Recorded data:

-- Opening Marker --

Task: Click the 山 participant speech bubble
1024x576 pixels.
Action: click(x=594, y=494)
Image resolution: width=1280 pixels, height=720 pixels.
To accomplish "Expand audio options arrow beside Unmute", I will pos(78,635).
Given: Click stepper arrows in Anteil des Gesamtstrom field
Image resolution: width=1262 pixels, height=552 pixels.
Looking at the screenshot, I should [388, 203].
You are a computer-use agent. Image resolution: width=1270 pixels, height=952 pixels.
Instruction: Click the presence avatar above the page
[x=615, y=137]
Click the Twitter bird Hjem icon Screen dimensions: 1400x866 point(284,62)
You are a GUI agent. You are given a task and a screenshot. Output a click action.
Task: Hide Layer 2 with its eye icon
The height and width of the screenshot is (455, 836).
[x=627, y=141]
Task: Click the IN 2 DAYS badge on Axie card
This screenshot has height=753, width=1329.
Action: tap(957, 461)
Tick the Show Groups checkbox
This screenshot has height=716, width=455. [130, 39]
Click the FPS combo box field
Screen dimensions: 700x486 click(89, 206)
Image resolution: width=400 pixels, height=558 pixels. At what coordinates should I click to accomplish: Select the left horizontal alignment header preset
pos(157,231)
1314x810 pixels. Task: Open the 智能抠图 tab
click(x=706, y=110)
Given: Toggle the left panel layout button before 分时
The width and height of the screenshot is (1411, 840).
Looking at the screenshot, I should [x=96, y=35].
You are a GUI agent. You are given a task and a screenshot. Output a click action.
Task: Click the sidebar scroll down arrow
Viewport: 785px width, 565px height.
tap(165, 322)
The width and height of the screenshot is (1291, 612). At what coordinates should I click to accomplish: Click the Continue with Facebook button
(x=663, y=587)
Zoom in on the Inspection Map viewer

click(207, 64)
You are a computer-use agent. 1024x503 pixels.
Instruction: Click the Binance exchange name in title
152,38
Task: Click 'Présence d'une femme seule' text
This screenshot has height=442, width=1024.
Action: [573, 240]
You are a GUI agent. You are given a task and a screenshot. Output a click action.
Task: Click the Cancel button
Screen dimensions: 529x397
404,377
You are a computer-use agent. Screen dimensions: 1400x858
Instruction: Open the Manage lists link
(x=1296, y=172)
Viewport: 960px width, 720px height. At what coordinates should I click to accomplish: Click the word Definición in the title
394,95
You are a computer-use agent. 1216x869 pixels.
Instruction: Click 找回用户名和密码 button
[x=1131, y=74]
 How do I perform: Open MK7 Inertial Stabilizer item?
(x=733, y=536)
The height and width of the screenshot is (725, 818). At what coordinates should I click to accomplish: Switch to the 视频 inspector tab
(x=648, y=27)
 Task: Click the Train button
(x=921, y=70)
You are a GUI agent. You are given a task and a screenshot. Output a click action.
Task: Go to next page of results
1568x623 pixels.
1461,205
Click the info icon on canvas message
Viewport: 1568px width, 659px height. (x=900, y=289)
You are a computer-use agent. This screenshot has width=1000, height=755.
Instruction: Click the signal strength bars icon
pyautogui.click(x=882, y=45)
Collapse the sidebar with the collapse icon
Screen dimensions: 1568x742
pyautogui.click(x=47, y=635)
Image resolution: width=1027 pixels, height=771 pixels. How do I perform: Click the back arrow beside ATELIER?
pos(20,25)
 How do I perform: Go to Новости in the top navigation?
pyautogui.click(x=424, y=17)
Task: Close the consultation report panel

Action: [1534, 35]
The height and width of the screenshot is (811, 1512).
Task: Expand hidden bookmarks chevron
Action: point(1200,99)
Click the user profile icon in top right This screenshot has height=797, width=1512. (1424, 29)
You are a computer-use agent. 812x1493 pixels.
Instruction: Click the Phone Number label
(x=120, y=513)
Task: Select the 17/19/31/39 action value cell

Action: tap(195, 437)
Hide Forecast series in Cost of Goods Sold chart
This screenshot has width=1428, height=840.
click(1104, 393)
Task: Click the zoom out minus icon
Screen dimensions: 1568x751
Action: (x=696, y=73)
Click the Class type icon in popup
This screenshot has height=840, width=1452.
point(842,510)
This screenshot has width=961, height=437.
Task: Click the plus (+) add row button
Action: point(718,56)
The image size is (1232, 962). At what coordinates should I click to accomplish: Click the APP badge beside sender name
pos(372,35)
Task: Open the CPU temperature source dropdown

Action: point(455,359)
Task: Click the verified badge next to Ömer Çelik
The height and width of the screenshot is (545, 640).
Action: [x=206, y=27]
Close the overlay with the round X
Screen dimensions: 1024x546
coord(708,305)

-- Closing Marker --

**WHAT IS NEEDED**.
Extract each entry in full and write it down exactly.

**RESULT BELOW**.
Task: Click the 山 participant speech bubble
1024x576 pixels.
Action: click(x=594, y=494)
Image resolution: width=1280 pixels, height=720 pixels.
To accomplish "Expand audio options arrow beside Unmute", I will pos(78,635).
Given: Click stepper arrows in Anteil des Gesamtstrom field
Image resolution: width=1262 pixels, height=552 pixels.
Looking at the screenshot, I should [388, 203].
You are a computer-use agent. Image resolution: width=1270 pixels, height=952 pixels.
Instruction: Click the presence avatar above the page
[x=615, y=137]
Click the Twitter bird Hjem icon Screen dimensions: 1400x866 point(284,62)
You are a GUI agent. You are given a task and a screenshot. Output a click action.
Task: Hide Layer 2 with its eye icon
The height and width of the screenshot is (455, 836).
[x=627, y=141]
Task: Click the IN 2 DAYS badge on Axie card
This screenshot has height=753, width=1329.
Action: tap(957, 461)
Tick the Show Groups checkbox
This screenshot has height=716, width=455. [130, 39]
Click the FPS combo box field
Screen dimensions: 700x486 click(89, 206)
Image resolution: width=400 pixels, height=558 pixels. At what coordinates should I click to accomplish: Select the left horizontal alignment header preset
pos(157,231)
1314x810 pixels. Task: Open the 智能抠图 tab
click(x=706, y=110)
Given: Toggle the left panel layout button before 分时
The width and height of the screenshot is (1411, 840).
Looking at the screenshot, I should [x=96, y=35].
You are a GUI agent. You are given a task and a screenshot. Output a click action.
Task: Click the sidebar scroll down arrow
Viewport: 785px width, 565px height.
tap(165, 322)
The width and height of the screenshot is (1291, 612). At what coordinates should I click to accomplish: Click the Continue with Facebook button
(x=663, y=587)
Zoom in on the Inspection Map viewer

click(207, 64)
You are a computer-use agent. 1024x503 pixels.
Instruction: Click the Binance exchange name in title
152,38
Task: Click 'Présence d'une femme seule' text
This screenshot has height=442, width=1024.
Action: [573, 240]
You are a GUI agent. You are given a task and a screenshot. Output a click action.
Task: Click the Cancel button
Screen dimensions: 529x397
404,377
You are a computer-use agent. Screen dimensions: 1400x858
Instruction: Open the Manage lists link
(x=1296, y=172)
Viewport: 960px width, 720px height. At what coordinates should I click to accomplish: Click the word Definición in the title
394,95
You are a computer-use agent. 1216x869 pixels.
Instruction: Click 找回用户名和密码 button
[x=1131, y=74]
 How do I perform: Open MK7 Inertial Stabilizer item?
(x=733, y=536)
The height and width of the screenshot is (725, 818). At what coordinates should I click to accomplish: Switch to the 视频 inspector tab
(x=648, y=27)
 Task: Click the Train button
(x=921, y=70)
You are a GUI agent. You are given a task and a screenshot. Output a click action.
Task: Go to next page of results
1568x623 pixels.
1461,205
Click the info icon on canvas message
Viewport: 1568px width, 659px height. (x=900, y=289)
You are a computer-use agent. This screenshot has width=1000, height=755.
Instruction: Click the signal strength bars icon
pyautogui.click(x=882, y=45)
Collapse the sidebar with the collapse icon
Screen dimensions: 1568x742
pyautogui.click(x=47, y=635)
Image resolution: width=1027 pixels, height=771 pixels. How do I perform: Click the back arrow beside ATELIER?
pos(20,25)
 How do I perform: Go to Новости in the top navigation?
pyautogui.click(x=424, y=17)
Task: Close the consultation report panel

Action: [1534, 35]
The height and width of the screenshot is (811, 1512).
Task: Expand hidden bookmarks chevron
Action: point(1200,99)
Click the user profile icon in top right This screenshot has height=797, width=1512. (1424, 29)
You are a computer-use agent. 812x1493 pixels.
Instruction: Click the Phone Number label
(x=120, y=513)
Task: Select the 17/19/31/39 action value cell

Action: tap(195, 437)
Hide Forecast series in Cost of Goods Sold chart
This screenshot has width=1428, height=840.
click(1104, 393)
Task: Click the zoom out minus icon
Screen dimensions: 1568x751
Action: (x=696, y=73)
Click the Class type icon in popup
This screenshot has height=840, width=1452.
point(842,510)
This screenshot has width=961, height=437.
Task: Click the plus (+) add row button
Action: point(718,56)
The image size is (1232, 962). At what coordinates should I click to accomplish: Click the APP badge beside sender name
pos(372,35)
Task: Open the CPU temperature source dropdown

Action: point(455,359)
Task: Click the verified badge next to Ömer Çelik
The height and width of the screenshot is (545, 640).
Action: [x=206, y=27]
Close the overlay with the round X
Screen dimensions: 1024x546
coord(708,305)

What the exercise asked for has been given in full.